GIVEN TASK: Locate each line in the records below that contains the string "page", treating uppercase and lowercase as distinct, and copy every such line.

(Word and item position data)
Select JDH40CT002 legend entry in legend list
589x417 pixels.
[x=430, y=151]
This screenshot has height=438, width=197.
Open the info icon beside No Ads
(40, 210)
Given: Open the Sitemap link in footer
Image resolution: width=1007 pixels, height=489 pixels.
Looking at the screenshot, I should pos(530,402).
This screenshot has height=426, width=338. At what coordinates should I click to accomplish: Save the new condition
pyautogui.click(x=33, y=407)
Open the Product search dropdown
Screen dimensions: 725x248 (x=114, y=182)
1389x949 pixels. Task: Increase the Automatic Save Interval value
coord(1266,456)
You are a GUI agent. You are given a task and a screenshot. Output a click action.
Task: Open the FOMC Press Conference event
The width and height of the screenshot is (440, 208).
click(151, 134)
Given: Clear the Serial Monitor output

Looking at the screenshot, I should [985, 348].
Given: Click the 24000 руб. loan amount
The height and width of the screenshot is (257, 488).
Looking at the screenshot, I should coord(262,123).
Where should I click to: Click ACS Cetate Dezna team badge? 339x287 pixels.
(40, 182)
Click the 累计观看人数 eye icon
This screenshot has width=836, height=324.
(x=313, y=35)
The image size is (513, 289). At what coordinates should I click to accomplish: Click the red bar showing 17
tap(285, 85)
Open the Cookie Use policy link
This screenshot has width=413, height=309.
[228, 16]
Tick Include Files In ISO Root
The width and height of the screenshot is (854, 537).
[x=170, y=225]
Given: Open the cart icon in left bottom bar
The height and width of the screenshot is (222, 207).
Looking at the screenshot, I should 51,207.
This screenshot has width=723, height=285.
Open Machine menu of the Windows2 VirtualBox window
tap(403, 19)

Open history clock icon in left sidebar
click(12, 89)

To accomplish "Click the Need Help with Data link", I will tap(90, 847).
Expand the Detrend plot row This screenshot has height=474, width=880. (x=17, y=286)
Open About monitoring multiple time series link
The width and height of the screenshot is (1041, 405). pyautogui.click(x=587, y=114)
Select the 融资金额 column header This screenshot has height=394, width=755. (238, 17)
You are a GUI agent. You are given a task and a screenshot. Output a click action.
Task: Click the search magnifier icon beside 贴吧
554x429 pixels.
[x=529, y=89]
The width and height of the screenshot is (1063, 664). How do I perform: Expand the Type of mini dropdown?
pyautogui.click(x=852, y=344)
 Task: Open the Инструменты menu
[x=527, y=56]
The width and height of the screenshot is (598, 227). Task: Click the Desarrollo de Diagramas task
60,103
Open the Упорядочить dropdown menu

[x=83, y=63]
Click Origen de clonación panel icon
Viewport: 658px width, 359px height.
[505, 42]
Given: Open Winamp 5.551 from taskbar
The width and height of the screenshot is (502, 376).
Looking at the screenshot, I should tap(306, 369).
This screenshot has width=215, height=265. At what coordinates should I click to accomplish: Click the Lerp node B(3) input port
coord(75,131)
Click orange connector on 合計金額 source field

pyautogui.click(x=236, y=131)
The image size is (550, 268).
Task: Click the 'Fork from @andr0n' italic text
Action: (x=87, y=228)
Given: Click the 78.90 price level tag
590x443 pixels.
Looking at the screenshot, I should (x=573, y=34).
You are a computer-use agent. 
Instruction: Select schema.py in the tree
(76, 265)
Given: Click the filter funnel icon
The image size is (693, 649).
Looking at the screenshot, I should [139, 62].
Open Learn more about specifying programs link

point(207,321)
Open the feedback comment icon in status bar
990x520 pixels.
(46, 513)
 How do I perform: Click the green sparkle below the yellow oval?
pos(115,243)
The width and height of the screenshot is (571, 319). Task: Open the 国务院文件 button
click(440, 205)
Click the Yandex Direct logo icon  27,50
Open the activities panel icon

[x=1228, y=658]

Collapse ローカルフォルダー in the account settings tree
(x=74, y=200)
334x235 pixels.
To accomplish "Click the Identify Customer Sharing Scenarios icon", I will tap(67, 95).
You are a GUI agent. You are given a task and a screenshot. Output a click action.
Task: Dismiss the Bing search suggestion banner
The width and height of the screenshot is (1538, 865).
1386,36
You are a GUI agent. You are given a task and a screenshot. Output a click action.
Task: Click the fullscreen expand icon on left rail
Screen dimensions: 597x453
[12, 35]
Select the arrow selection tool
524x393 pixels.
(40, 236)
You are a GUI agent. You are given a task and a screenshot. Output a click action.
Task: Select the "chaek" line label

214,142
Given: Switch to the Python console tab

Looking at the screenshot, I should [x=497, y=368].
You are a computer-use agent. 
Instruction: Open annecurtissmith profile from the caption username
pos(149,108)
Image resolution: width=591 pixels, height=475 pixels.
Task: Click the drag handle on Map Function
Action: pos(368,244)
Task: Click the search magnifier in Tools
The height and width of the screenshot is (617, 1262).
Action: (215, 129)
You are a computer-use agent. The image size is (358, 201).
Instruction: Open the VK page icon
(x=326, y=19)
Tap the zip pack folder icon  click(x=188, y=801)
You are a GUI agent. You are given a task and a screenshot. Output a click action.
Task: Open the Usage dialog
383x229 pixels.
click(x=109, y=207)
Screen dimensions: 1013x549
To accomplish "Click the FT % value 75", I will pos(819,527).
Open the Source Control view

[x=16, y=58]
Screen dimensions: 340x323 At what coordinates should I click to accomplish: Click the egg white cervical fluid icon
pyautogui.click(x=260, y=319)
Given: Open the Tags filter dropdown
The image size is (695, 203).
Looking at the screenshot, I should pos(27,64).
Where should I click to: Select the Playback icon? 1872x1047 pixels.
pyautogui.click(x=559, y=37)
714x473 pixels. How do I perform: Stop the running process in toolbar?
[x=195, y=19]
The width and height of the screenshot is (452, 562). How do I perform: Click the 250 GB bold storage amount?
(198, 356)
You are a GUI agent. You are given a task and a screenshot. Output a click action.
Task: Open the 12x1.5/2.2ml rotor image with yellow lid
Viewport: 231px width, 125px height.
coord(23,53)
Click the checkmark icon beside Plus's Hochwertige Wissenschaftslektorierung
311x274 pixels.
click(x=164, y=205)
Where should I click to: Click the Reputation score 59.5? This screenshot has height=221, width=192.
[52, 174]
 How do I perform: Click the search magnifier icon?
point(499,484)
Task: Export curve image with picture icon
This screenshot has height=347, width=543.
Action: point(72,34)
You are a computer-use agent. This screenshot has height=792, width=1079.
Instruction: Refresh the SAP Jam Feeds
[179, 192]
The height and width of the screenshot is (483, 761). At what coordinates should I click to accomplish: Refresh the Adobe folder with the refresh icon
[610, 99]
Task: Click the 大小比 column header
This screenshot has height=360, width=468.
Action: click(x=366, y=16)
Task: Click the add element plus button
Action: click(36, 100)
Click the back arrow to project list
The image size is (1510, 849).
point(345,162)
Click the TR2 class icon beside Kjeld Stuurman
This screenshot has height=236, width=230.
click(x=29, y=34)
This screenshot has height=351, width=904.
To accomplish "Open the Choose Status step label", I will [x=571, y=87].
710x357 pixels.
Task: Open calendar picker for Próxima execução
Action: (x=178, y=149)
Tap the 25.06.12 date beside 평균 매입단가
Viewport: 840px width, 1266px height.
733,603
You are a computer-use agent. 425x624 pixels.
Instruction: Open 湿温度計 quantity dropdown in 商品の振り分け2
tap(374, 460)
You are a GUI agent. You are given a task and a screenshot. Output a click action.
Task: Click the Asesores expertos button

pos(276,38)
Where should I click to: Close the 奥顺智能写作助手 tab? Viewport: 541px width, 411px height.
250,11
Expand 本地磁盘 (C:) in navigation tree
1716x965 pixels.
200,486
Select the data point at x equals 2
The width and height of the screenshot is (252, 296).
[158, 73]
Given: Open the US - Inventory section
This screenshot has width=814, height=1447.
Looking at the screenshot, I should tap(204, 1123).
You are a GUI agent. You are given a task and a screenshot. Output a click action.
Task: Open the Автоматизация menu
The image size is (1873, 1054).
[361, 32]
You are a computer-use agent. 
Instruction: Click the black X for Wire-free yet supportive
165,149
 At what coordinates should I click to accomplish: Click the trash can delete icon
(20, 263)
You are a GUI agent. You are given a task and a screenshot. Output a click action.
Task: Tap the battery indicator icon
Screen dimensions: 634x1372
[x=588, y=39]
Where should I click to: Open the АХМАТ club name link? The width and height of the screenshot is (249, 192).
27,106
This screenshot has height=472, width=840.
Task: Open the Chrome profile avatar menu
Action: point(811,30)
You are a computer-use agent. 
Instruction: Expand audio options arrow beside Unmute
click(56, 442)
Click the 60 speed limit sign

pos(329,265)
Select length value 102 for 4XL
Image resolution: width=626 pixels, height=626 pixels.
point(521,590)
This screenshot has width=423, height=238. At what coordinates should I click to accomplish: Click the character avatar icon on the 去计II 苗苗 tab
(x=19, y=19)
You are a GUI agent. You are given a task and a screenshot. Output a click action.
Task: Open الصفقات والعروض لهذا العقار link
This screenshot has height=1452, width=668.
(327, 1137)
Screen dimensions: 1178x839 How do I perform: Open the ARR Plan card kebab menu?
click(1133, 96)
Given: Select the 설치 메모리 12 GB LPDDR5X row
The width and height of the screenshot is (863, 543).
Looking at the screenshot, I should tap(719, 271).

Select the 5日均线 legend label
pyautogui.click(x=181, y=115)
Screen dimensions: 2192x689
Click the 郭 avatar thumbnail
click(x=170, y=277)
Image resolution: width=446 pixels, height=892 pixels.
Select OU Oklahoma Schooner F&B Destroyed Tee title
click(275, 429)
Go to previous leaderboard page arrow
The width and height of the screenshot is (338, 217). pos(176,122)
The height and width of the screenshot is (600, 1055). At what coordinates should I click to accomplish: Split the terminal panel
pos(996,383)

CORRECT RESULT:
Instruction: Open the VK page icon
Go to previous leaderboard page arrow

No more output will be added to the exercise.